Disabling preemption in xen_irq_enable() is not needed. There is no
risk of missing events due to preemption, as preemption can happen
only in case an event is being received, which is just the opposite
of missing an event.
Signed-off-by: Juergen Gross <[email protected]>
---
arch/x86/xen/irq.c | 18 +++++++-----------
1 file changed, 7 insertions(+), 11 deletions(-)
diff --git a/arch/x86/xen/irq.c b/arch/x86/xen/irq.c
index dfa091d79c2e..ba9b14a97109 100644
--- a/arch/x86/xen/irq.c
+++ b/arch/x86/xen/irq.c
@@ -57,24 +57,20 @@ asmlinkage __visible void xen_irq_enable(void)
{
struct vcpu_info *vcpu;
- /*
- * We may be preempted as soon as vcpu->evtchn_upcall_mask is
- * cleared, so disable preemption to ensure we check for
- * events on the VCPU we are still running on.
- */
- preempt_disable();
-
vcpu = this_cpu_read(xen_vcpu);
vcpu->evtchn_upcall_mask = 0;
- /* Doesn't matter if we get preempted here, because any
- pending event will get dealt with anyway. */
+ /*
+ * Now preemption could happen, but this is only possible if an event
+ * was handled, so missing an event due to preemption is not
+ * possible at all.
+ * The worst possible case is to be preempted and then check events
+ * pending on the old vcpu, but this is not problematic.
+ */
barrier(); /* unmask then check (avoid races) */
if (unlikely(vcpu->evtchn_upcall_pending))
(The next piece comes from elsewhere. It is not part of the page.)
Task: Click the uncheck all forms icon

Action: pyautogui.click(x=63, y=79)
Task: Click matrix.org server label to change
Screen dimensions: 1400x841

xen_force_evtchn_callback();
-
- preempt_enable();
}
PV_CALLEE_SAVE_REGS_THUNK(xen_irq_enable);
--
2.26.2
On 21.09.2021 09:02, Juergen Gross wrote:
> --- a/arch/x86/xen/irq.c
> +++ b/arch/x86/xen/irq.c
> @@ -57,24 +57,20 @@ asmlinkage __visible void xen_irq_enable(void)
> {
> struct vcpu_info *vcpu;
>
> - /*
> - * We may be preempted as soon as vcpu->evtchn_upcall_mask is
> - * cleared, so disable preemption to ensure we check for
> - * events on the VCPU we are still running on.
> - */
> - preempt_disable();
> -
> vcpu = this_cpu_read(xen_vcpu);
> vcpu->evtchn_upcall_mask = 0;
>
> - /* Doesn't matter if we get preempted here, because any
> - pending event will get dealt with anyway. */
> + /*
> + * Now preemption could happen, but this is only possible if an event
> + * was handled, so missing an event due to preemption is not
> + * possible at all.
> + * The worst possible case is to be preempted and then check events
> + * pending on the old vcpu, but this is not problematic.
> + */
I agree this isn't problematic from a functional perspective, but ...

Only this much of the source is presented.